Man with no lines in his

head writes headlines

    Nov. 19, 2008 -- When I was a teenager riding the subway to Stuyvesant High School from the Upper West Side of Manhattan, long before New York Magazine dubbed it the Yupper West Side; in fact. just a few blocks from where I lived on West 89th Street was 84th Street between Columbus and Amsterdam avenues, which some civic organization trumpeted as the worst block in all of New York City, and to think we moved to the Upper West Side from a place called Hell's Kitchen, but I digress; I used to crane my neck over riders' shoulders to read the headlines in the New York Post and the Daily News, little thinking that I would one day be writing those headlines myself.

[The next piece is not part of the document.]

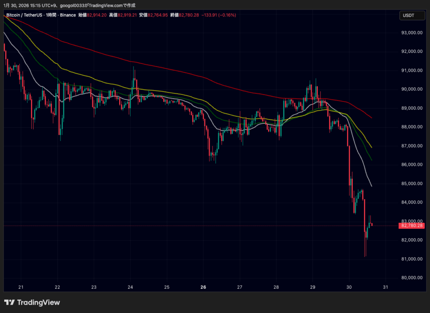Click the 87,000.00 price axis label

coord(412,146)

    As a freshman at the City College of New York, I joined The Campus, one of two student newspapers at the school. The first story I was assigned to write was about a series of old movies to be shown in the South Campus cafeteria. When I opened the paper, a photo from a movie I didn't recognize accompanied my story along with a headline that said, "Welcome now to Rick's cafe."

    I was like, "Huh?"

    I can't tell you how long I resisted writing or even saying things like "I was like 'Huh?' " because it seemed a bastardization of the English language, but everywhere I turned someone was saying "I was like, 'This'," or "I was like, 'That'," and so finally the phrase just slipped out of my mouth, and then it appeared on paper, but while I would leave it in the text of a story I was editing at the Bergen Record, I never entered it into copy myself, not because I didn't think it appropriate, but because it would then pass through the hands of an anal supervisor who would turn red at the mere sight of it, but I digress. I took the copy of The Campus with my story in it to one of the paper's upperclasspersons, pointed to the headline and said, "I don't understand this" or words to that effect.

    The upperclassperson looked at me like 'Huh?' His look was something like, "You're 17 years old and a New Yorker and you've never seen 'Casablanca'?"

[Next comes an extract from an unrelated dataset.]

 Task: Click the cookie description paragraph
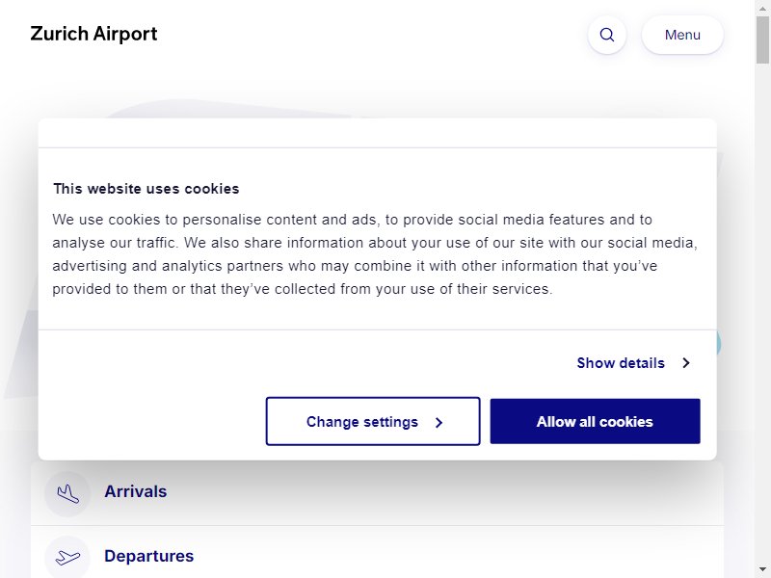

    I had just learned an important lesson not only about headline writing -- a lesson with which several supervisory types I have worked under over the decades would not agree, while others would -- but about filmdom as well. I have since seen "Casablanca" many times, as well as "The African Queen," and the "Maltese Falcon." I've never seen "The Treasure of Sierra Madre."

    The lesson about headlines was that you should give the reader credit for knowing a thing or two about popular culture. There was no mention in my story of Rick's cafe, but the headline writer assumed that anybody who was into old films -- especially at a culturally savvy school such as the City College of New York, which turned out such stars of stage and screen as Zero Mostel, Edward G. Robinson and Cornel Wilde, not to mention more nobel laureates than you could shake a wandful of pixie dust at -- not only would know where Rick's Cafe was but could toss off lines like "Out of all the gin joints in all the world ... " without ever having been in a gin joint or having seen any of the world beyond the Bronx or Brooklyn. My first supervisor at the Bergen Record, the late beloved Bob Sumner, for all his warmth and nurturing, would have tossed that headline across the newsroom and made me go stand in the corner for 15 minutes because having lived and breathed copy editing 24 hours a day for the last umpteen years, Bob never went to the movies, and thus movie references in headlines were verboten unless they were clearly explained in the story.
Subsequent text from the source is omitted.